Work task –
Every line in the data below from the one containing "The width and height of the screenshot is (900, 675)." down to the one containing "This screenshot has height=480, width=764.", both included, must be retyped exactly; no other line is to appear.

[Records drawn from a dataset]
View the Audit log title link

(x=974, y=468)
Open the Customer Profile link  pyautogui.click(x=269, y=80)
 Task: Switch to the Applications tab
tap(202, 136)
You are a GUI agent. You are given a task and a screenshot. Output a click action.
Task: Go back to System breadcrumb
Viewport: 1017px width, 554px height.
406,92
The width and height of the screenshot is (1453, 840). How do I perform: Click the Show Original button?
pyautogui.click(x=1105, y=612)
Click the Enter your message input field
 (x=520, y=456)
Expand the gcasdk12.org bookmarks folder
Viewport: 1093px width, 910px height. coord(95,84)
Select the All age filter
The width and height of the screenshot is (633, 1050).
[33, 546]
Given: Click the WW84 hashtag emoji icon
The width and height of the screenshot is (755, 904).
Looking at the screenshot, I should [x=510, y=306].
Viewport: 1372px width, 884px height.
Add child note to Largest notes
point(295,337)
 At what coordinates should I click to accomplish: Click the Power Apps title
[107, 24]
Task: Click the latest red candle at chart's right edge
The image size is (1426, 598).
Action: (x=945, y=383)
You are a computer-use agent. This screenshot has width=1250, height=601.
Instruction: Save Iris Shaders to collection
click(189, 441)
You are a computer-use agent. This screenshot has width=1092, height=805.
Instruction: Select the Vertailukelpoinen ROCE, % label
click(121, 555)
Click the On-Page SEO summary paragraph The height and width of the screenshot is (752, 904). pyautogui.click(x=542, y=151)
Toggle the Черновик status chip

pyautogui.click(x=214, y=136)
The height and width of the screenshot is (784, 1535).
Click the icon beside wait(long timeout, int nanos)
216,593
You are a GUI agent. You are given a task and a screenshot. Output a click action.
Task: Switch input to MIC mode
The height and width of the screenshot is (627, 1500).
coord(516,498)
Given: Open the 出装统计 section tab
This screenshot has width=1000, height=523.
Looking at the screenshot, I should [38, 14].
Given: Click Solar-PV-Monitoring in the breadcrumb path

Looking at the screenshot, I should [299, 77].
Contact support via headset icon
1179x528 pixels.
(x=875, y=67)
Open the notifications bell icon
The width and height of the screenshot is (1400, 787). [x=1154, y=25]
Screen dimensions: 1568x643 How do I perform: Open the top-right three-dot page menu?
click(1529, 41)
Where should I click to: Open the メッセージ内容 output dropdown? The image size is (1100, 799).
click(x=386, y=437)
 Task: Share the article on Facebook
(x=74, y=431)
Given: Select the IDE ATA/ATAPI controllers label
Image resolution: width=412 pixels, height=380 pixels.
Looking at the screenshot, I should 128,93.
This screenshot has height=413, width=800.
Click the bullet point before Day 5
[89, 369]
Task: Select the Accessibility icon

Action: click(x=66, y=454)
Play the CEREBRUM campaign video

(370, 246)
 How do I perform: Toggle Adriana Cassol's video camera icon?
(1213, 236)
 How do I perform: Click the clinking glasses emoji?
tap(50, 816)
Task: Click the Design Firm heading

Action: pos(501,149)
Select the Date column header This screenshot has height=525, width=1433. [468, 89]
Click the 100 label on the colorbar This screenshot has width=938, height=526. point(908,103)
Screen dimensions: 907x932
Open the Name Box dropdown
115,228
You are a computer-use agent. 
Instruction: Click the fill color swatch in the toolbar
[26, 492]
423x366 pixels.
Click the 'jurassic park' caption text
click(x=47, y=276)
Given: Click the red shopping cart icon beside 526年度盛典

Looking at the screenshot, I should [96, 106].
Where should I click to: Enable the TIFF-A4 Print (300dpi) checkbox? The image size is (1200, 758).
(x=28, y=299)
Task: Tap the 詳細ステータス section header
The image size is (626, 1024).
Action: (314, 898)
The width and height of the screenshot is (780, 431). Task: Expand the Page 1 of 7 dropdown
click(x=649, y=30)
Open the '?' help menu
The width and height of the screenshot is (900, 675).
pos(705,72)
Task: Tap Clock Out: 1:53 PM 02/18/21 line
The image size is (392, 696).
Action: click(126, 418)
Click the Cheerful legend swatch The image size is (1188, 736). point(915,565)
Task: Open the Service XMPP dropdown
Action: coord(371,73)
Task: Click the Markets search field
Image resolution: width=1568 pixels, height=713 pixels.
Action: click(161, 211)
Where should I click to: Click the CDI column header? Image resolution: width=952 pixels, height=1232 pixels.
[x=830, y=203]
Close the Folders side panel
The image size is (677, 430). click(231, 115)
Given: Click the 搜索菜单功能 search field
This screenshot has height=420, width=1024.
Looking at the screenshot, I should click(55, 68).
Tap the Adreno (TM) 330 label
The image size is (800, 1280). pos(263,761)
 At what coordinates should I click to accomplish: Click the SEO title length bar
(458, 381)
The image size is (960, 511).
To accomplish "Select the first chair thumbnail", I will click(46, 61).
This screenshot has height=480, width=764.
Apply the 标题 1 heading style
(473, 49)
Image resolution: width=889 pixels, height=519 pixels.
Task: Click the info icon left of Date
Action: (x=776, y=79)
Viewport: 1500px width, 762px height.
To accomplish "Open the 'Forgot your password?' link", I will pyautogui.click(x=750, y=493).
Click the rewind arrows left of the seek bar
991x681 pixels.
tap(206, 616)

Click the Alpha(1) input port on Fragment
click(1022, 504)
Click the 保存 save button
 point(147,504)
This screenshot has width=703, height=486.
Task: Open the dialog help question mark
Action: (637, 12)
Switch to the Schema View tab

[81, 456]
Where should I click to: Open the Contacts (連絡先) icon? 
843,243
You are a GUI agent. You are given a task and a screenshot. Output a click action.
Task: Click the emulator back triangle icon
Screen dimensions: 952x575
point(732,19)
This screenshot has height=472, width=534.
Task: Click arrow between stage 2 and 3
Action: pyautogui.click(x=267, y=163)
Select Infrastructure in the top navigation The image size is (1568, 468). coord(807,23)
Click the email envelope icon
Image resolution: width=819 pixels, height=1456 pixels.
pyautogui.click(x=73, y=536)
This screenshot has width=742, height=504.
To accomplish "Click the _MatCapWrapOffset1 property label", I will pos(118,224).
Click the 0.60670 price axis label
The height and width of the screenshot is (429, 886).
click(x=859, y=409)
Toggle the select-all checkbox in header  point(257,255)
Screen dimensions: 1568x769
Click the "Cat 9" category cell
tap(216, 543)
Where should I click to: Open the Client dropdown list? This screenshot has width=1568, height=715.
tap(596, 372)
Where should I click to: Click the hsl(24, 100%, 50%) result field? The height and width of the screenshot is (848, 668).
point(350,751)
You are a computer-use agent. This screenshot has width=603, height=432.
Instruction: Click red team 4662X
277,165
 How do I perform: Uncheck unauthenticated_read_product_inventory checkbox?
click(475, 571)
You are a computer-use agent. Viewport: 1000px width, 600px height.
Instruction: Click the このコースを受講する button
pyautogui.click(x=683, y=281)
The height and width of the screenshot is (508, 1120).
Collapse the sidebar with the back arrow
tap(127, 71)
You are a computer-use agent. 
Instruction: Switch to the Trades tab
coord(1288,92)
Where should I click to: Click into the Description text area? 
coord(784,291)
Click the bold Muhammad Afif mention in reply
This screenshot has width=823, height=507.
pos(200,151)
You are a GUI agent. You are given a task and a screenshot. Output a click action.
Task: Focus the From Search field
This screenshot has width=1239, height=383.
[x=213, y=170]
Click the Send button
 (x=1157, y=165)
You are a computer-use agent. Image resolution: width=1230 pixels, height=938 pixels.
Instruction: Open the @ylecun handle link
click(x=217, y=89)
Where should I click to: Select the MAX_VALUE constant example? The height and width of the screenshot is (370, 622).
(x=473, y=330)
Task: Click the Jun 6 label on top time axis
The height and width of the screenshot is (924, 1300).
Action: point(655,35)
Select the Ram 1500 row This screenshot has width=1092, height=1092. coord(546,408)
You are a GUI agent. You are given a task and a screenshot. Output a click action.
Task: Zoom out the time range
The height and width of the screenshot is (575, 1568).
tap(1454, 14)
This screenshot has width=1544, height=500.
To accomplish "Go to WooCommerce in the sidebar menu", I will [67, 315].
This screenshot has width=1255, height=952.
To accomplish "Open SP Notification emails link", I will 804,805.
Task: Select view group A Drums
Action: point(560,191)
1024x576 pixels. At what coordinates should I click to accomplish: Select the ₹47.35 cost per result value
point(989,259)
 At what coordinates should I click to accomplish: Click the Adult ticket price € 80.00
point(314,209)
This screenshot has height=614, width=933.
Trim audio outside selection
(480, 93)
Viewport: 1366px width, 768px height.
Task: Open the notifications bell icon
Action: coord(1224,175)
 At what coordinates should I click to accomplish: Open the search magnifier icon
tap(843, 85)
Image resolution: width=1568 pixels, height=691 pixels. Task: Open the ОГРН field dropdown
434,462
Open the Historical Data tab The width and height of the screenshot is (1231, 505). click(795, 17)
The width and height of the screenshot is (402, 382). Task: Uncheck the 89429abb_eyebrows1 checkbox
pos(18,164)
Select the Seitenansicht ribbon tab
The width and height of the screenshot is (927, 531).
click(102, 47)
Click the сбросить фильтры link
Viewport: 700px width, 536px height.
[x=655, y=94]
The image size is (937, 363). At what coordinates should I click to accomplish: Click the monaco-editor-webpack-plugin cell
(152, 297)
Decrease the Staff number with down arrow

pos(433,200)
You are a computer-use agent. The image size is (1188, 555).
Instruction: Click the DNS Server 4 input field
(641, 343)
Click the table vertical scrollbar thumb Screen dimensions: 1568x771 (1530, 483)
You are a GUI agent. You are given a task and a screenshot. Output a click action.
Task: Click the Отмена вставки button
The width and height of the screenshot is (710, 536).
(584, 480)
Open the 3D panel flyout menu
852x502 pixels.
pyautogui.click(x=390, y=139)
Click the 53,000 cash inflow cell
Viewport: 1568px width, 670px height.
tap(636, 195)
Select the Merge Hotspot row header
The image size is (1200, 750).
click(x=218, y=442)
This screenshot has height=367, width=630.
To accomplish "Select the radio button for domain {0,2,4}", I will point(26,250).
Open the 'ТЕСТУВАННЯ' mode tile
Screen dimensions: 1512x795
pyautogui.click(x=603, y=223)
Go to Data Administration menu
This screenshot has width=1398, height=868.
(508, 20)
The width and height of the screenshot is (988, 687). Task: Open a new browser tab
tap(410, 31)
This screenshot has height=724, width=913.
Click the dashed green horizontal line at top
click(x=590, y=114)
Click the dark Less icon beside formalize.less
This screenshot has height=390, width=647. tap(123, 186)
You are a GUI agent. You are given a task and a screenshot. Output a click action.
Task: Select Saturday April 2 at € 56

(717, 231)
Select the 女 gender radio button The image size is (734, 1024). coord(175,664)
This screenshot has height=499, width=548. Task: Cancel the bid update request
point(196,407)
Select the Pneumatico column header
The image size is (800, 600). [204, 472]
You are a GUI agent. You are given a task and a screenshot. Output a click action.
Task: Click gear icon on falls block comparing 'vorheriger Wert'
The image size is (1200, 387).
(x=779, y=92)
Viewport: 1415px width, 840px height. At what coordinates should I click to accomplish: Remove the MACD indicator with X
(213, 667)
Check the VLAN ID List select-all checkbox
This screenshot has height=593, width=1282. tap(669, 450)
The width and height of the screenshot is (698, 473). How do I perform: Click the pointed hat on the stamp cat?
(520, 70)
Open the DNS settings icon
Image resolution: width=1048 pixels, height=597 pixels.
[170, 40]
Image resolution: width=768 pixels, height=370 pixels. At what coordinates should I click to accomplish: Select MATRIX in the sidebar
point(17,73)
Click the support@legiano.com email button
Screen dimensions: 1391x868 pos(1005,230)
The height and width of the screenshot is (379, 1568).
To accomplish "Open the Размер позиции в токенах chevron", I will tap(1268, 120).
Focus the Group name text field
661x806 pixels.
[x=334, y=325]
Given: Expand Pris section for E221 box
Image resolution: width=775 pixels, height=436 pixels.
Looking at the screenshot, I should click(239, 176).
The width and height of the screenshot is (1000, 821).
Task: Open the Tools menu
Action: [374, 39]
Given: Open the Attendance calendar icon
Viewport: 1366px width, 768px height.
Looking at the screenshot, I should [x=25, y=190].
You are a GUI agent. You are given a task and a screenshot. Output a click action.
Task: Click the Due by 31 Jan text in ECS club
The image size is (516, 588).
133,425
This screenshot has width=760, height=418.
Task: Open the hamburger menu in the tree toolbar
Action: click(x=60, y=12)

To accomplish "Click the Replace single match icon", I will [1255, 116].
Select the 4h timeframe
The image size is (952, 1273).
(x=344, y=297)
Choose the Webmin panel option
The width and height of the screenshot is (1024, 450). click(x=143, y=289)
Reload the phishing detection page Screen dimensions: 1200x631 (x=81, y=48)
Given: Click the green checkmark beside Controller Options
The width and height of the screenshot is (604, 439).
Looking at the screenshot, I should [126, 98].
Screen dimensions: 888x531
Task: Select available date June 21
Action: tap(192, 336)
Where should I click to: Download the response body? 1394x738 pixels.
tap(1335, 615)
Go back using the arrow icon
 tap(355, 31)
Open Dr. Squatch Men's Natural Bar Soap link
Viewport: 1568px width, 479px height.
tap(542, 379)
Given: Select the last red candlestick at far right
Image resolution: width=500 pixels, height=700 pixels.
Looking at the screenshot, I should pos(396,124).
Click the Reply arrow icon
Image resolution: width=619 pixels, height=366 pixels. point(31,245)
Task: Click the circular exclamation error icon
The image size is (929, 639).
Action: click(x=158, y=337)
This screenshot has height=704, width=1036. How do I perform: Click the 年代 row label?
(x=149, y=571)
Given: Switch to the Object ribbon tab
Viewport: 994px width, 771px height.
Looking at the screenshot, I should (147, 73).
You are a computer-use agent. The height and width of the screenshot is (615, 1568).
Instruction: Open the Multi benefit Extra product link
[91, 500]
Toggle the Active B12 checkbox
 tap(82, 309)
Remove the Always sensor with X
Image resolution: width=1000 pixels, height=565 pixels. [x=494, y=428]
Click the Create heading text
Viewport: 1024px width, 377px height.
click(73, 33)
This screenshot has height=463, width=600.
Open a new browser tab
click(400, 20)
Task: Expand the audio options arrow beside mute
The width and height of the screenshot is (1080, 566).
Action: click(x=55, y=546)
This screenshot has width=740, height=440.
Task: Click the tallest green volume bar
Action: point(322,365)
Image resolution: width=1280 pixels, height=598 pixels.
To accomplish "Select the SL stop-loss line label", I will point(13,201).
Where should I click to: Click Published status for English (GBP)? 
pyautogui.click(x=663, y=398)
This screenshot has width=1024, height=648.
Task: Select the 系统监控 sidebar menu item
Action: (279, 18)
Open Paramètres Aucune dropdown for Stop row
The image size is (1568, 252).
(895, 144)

Answer to the problem –
The width and height of the screenshot is (900, 675).
pos(705,72)
Task: Tap Clock Out: 1:53 PM 02/18/21 line
The image size is (392, 696).
Action: click(126, 418)
Click the Cheerful legend swatch The image size is (1188, 736). point(915,565)
Task: Open the Service XMPP dropdown
Action: coord(371,73)
Task: Click the Markets search field
Image resolution: width=1568 pixels, height=713 pixels.
Action: click(161, 211)
Where should I click to: Click the CDI column header? Image resolution: width=952 pixels, height=1232 pixels.
[x=830, y=203]
Close the Folders side panel
The image size is (677, 430). click(231, 115)
Given: Click the 搜索菜单功能 search field
This screenshot has height=420, width=1024.
Looking at the screenshot, I should click(55, 68).
Tap the Adreno (TM) 330 label
The image size is (800, 1280). pos(263,761)
 At what coordinates should I click to accomplish: Click the SEO title length bar
(458, 381)
The image size is (960, 511).
To accomplish "Select the first chair thumbnail", I will click(46, 61).
This screenshot has height=480, width=764.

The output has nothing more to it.